=== SUPPLIED RECORDS ===

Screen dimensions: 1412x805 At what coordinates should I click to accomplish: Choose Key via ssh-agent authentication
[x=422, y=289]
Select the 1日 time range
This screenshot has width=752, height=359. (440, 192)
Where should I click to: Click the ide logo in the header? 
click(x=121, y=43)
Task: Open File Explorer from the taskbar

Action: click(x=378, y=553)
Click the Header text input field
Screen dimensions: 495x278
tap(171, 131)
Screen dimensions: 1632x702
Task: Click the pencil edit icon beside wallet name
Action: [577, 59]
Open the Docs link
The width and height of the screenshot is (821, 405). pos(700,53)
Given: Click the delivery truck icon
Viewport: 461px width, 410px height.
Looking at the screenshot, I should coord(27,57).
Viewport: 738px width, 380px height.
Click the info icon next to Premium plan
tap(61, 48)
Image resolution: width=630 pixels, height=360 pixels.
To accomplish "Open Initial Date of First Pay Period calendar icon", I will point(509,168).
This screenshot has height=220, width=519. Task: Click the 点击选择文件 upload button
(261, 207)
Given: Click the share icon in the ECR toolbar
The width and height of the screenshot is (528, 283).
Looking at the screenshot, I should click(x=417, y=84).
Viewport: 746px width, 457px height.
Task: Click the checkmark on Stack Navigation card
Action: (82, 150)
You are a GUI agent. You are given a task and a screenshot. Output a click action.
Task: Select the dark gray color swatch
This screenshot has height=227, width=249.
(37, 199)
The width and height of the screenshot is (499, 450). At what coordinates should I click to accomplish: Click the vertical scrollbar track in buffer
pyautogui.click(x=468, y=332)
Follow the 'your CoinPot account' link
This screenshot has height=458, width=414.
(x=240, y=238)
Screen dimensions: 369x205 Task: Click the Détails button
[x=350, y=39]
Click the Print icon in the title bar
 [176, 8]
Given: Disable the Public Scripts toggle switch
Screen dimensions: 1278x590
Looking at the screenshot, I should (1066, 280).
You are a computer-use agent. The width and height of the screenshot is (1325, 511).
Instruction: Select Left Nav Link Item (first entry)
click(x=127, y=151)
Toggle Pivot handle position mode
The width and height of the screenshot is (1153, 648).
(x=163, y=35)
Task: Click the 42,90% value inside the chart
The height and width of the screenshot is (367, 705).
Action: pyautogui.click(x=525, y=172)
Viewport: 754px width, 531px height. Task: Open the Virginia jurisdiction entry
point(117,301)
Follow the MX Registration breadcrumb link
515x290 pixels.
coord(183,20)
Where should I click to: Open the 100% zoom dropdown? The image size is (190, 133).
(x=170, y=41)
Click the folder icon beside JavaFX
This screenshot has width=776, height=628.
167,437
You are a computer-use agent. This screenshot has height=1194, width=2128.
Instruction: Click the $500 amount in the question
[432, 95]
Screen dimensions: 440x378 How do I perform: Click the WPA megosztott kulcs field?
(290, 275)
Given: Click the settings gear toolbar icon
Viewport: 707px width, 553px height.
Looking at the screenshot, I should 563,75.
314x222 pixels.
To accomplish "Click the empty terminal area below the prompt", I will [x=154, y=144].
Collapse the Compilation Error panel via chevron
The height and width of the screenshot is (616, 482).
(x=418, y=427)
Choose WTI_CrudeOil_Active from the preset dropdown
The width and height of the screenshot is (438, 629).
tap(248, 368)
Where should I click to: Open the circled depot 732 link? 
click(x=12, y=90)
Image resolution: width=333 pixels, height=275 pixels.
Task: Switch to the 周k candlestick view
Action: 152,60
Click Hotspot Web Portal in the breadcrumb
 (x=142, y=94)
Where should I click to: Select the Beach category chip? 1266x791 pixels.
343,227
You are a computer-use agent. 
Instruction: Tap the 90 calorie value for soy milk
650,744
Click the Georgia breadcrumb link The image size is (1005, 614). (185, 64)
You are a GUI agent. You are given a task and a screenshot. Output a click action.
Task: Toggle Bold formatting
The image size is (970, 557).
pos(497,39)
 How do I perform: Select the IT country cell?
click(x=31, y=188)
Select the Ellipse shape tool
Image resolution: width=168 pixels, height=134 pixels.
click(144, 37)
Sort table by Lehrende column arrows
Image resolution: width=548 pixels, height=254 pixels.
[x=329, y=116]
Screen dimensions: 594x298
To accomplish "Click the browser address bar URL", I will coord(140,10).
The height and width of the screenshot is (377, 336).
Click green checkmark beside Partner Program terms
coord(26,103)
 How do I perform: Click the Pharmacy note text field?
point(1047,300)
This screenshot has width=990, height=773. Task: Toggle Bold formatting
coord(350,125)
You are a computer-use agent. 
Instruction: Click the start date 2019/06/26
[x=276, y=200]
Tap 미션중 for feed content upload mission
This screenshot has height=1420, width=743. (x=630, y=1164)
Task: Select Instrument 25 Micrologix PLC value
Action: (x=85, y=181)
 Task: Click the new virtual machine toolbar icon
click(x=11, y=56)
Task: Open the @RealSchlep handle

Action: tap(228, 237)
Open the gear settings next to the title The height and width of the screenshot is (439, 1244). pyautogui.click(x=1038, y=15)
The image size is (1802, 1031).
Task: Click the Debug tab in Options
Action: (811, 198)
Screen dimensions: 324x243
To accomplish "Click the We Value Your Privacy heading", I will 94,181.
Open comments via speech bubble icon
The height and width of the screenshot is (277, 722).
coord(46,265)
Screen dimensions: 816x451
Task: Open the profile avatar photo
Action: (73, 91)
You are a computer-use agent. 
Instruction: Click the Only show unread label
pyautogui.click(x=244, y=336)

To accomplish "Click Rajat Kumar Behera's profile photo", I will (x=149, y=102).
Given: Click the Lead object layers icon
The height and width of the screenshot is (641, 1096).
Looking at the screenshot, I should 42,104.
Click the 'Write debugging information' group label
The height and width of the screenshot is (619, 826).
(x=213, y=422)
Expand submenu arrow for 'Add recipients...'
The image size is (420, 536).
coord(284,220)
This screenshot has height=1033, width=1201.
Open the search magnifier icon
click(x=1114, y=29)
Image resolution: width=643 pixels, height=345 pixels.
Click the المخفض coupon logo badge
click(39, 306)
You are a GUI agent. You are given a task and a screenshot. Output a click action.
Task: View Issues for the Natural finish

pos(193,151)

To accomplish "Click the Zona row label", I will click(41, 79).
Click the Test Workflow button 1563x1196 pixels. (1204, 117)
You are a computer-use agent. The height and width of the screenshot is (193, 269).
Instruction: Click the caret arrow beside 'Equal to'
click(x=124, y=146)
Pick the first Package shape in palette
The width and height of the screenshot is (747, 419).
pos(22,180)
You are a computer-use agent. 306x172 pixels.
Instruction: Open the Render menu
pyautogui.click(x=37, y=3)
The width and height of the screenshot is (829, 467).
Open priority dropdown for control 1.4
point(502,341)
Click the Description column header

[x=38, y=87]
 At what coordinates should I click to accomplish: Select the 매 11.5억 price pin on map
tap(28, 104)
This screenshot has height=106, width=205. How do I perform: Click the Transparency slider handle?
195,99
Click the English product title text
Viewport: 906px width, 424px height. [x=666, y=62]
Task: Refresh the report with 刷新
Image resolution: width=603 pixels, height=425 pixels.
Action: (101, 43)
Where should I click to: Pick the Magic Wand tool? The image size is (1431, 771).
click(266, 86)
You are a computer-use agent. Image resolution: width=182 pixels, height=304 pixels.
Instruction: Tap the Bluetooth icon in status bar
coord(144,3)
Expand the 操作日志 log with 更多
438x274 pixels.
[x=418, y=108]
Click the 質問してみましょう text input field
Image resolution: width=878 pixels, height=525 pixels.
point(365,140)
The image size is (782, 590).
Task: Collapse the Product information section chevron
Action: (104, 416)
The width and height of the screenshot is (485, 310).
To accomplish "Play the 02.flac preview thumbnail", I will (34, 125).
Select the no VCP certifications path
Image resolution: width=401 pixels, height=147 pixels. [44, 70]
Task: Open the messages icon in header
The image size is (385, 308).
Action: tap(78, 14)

===

### EXERCISE REQUIREMENTS
All that is needed is the number of lines above in which the string "with" appears.

### EXERCISE OUTPUT
2